* **YOUR TASK**
Give again, word for word, every line in the entries below from the line with "Click the View" up to and including the line with "Given: Go to", and no other line.
━━ RECORD EXCERPTS
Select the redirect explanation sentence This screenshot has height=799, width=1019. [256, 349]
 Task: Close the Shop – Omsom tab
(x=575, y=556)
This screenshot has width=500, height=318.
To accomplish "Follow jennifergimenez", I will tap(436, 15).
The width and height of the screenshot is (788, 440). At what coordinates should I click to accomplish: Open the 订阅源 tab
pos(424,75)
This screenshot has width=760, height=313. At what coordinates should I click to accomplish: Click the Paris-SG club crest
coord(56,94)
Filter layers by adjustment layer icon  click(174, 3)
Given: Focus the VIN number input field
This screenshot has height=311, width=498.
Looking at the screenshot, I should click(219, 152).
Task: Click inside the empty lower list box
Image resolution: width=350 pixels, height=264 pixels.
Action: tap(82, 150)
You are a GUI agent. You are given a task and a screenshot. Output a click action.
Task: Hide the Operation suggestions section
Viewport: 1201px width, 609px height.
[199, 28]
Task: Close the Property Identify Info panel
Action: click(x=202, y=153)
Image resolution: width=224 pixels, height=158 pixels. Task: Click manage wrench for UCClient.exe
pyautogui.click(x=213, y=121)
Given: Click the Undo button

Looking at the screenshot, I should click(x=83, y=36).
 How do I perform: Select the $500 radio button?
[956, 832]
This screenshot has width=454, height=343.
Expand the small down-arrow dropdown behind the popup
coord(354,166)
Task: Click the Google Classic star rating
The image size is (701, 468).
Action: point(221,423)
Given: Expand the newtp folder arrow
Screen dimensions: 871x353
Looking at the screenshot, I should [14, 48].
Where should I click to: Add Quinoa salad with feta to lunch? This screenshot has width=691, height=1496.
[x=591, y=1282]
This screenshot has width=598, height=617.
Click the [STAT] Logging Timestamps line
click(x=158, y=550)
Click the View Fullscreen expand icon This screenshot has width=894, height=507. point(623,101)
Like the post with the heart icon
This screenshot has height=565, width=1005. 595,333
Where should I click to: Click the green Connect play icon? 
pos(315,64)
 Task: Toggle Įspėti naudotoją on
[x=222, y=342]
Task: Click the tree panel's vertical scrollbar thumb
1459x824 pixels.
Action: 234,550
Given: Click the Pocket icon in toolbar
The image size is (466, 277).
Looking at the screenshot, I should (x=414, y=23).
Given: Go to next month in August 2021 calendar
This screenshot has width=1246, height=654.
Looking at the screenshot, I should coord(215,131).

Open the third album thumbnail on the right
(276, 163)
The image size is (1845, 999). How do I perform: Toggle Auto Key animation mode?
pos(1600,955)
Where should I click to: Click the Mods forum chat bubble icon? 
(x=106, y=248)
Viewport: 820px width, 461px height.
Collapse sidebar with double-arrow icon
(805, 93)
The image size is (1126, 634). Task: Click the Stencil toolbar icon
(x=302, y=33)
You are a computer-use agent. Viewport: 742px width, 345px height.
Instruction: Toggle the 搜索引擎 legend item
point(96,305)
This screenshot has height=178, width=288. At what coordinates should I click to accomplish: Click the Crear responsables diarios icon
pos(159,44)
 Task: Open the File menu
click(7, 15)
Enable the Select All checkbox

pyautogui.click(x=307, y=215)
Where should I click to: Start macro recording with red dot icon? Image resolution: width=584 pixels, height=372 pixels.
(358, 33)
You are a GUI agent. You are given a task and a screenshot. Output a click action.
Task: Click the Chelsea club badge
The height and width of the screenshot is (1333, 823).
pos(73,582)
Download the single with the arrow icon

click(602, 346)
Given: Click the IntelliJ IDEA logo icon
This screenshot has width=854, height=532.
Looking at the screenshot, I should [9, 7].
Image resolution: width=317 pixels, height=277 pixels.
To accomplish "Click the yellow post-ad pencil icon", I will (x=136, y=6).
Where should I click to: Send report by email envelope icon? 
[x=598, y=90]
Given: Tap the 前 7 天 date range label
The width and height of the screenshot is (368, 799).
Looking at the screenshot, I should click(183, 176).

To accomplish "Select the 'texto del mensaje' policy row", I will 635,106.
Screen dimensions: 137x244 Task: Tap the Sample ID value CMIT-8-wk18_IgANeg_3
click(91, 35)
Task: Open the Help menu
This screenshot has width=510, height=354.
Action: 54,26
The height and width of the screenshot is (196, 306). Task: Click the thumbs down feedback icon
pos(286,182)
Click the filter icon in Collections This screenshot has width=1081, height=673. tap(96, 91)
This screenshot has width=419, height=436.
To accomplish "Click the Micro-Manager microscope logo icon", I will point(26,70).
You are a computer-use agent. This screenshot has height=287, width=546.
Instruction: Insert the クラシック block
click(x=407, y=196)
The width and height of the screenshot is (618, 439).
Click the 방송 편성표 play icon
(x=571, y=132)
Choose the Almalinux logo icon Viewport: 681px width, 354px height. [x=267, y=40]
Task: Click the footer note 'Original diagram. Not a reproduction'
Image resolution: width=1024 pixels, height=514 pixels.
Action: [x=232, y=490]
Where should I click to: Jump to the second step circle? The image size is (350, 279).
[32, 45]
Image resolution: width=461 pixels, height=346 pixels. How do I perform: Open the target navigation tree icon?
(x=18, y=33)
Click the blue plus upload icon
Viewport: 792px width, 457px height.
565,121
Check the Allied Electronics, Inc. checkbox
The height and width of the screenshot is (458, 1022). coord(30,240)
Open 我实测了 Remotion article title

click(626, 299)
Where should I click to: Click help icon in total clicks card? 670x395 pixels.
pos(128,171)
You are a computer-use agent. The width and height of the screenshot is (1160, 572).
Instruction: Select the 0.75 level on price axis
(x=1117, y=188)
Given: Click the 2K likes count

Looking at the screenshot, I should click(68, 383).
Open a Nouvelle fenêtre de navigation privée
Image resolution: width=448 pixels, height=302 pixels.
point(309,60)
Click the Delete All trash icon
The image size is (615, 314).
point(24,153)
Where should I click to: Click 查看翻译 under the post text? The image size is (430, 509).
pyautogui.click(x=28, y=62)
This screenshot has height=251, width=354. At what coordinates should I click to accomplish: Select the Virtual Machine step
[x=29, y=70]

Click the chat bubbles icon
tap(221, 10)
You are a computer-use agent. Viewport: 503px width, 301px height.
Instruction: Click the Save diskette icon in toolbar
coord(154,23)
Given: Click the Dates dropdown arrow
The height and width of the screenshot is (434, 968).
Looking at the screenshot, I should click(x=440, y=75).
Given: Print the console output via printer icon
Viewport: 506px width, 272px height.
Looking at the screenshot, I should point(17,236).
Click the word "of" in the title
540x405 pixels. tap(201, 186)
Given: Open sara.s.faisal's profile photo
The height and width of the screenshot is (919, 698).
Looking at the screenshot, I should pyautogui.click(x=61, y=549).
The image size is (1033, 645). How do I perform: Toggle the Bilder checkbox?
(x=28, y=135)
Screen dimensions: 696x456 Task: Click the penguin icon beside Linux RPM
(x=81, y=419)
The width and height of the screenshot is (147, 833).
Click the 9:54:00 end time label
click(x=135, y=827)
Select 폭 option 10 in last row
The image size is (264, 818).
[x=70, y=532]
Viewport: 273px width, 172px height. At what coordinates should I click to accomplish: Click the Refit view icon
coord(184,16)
━━━━
* **TASK ANSWER**
Click the View Fullscreen expand icon This screenshot has width=894, height=507. point(623,101)
Like the post with the heart icon
This screenshot has height=565, width=1005. 595,333
Where should I click to: Click the green Connect play icon? 
pos(315,64)
 Task: Toggle Įspėti naudotoją on
[x=222, y=342]
Task: Click the tree panel's vertical scrollbar thumb
1459x824 pixels.
Action: 234,550
Given: Click the Pocket icon in toolbar
The image size is (466, 277).
Looking at the screenshot, I should (x=414, y=23).
Given: Go to next month in August 2021 calendar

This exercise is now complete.